类芽孢杆菌胞外胆固醇氧化酶的分离纯化

【目的】探讨类芽孢杆菌产生胞外胆固醇氧化酶（COD）的分离、纯化方法，为其生产和应用提供技术支持。【方法】将类芽孢杆菌发酵液通过旋转蒸发浓缩、蔗糖透析浓缩、DEAE离子交换柱层析和凝胶层析，纯化目的蛋白，然后测定获得酶的基本酶学性质。【结果】类芽孢杆菌发酵液经DEAE离子交换柱层析和SephadexG-75凝胶柱层析后，纯化所得的COD比活力达6.83 U/mg，酶活力回收为35.6%，纯化倍数为13.4倍。纯化酶经SDS-PAGE显示为均一条带，分子量约58 kDa。将纯化的COD作用于不同浓度胆固醇，采用Lineweaver Burk作图法，测得其Km=3.3×10-5 mol/L。薄层层析结果显示，产物为胆甾-4-烯-3-酮，说明纯化所得酶是COD。【结论】纯化获得电泳纯类的芽孢杆菌胞外COD，其与底物亲和力较强，具有潜在的应用研究价值。
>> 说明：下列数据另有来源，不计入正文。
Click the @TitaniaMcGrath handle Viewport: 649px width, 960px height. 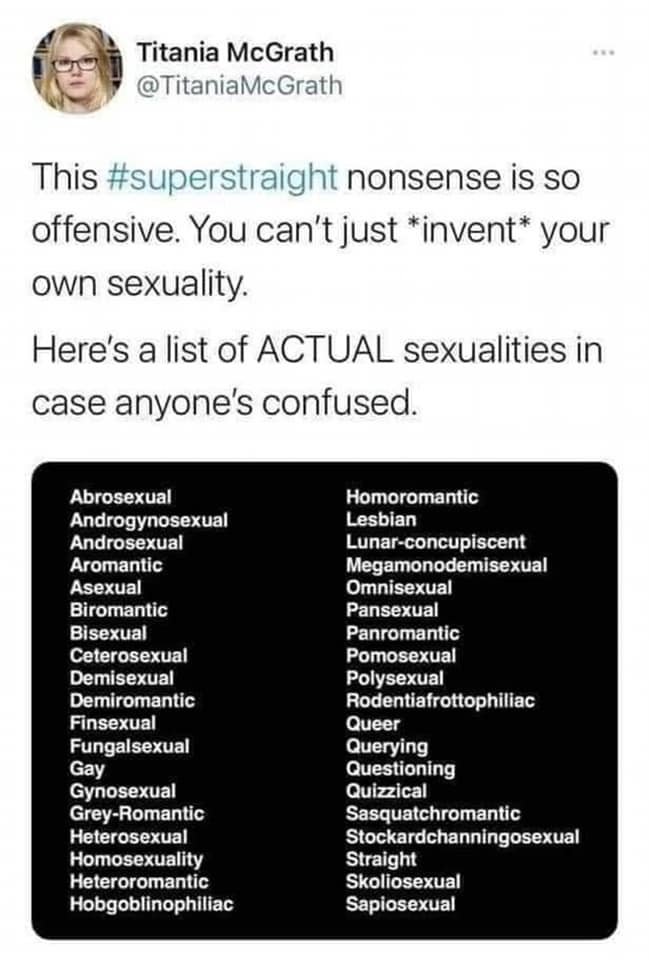239,86
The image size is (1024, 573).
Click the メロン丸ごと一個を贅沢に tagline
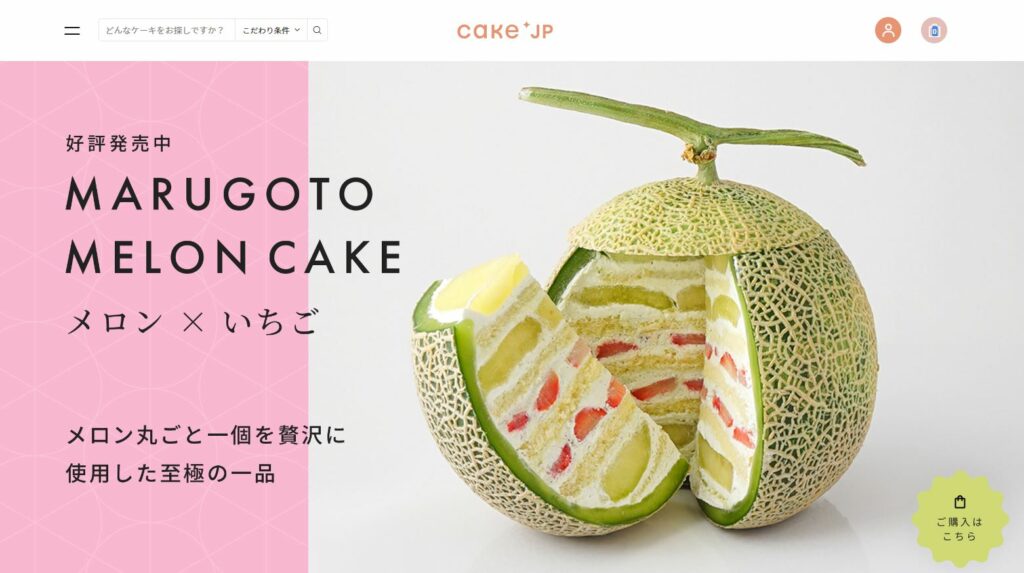206,435
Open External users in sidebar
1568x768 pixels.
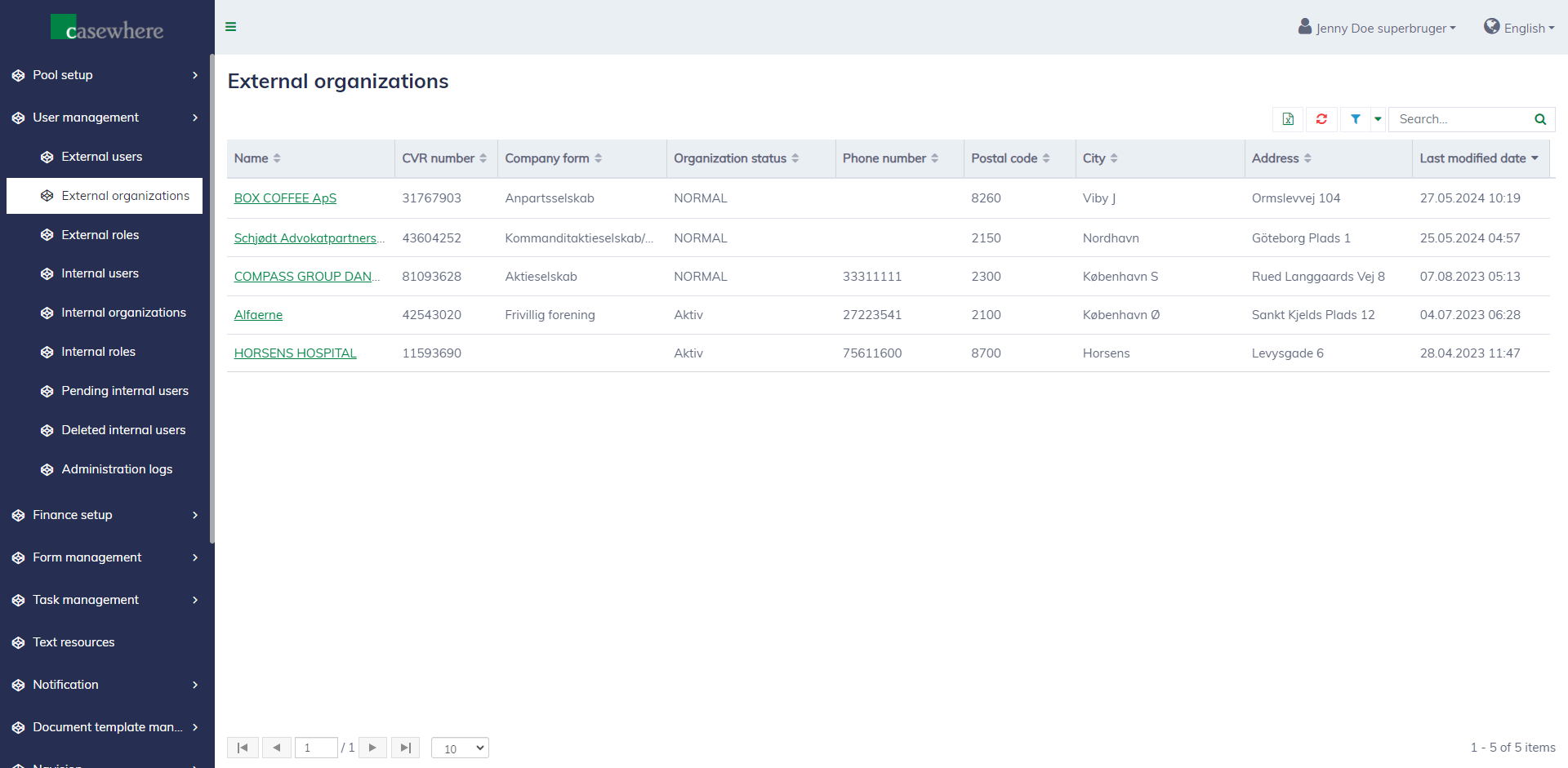point(101,157)
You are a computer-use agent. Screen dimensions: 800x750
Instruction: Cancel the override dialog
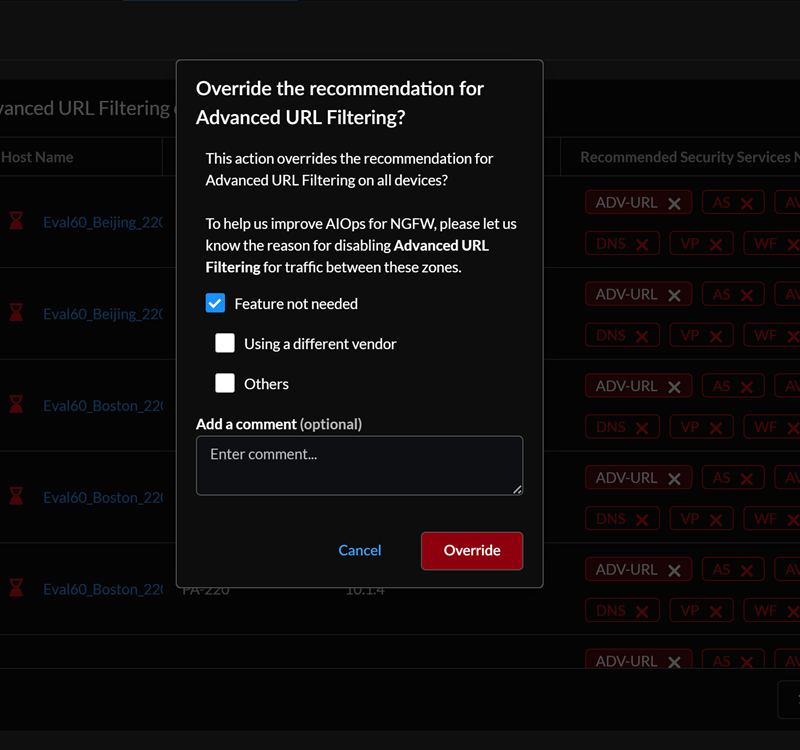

Isolation and purification of extracellular cholesterol oxidase from Paenibacillus

Objective]The present study was conducted to investigate the isolation and purification method of extracellular cholesterol oxidase (COD) from Paenibacillus to provide technical support for Paenibacillus’ production and application. Method]The fermentation of Paenibacillus was treated through circumrotate evaporation evaporation, sucrose diallysis, DEAE-cellulose ion exchange column and Sephadex-G75 gel filtration column chromatography to purify target protein and determining its fundamental enzymological characteristics. Result]After Paenibacillus fermentation broth was processed by DEAE-cellulose ion exchange column and Sephadex-G75 gel filtration column chromatography, the purified enzyme specific activity reached 6.83 U/mg, the recycling rate reached 35.6% and purification multiple was 13.4 times. The purified enzyme demonstrated to be a single band on SDS-PAGE, and its molecular weight was about 58 kDa. Applied to cholesterol in different concentrations, Km of the purified COD was 3.3×10-5 mol/L using Lineweaver Burk mapping. The result of thin layer chromatography indicated that the product was cholesteric-4-olefin-3-ketone and the purified enzyme was COD. Conclusion]Electrophoretical purity extracellular COD from Paenibacillus was obtained through isolation and purification, and it is worthy of more application and studies for its positive affinity to cholesterol.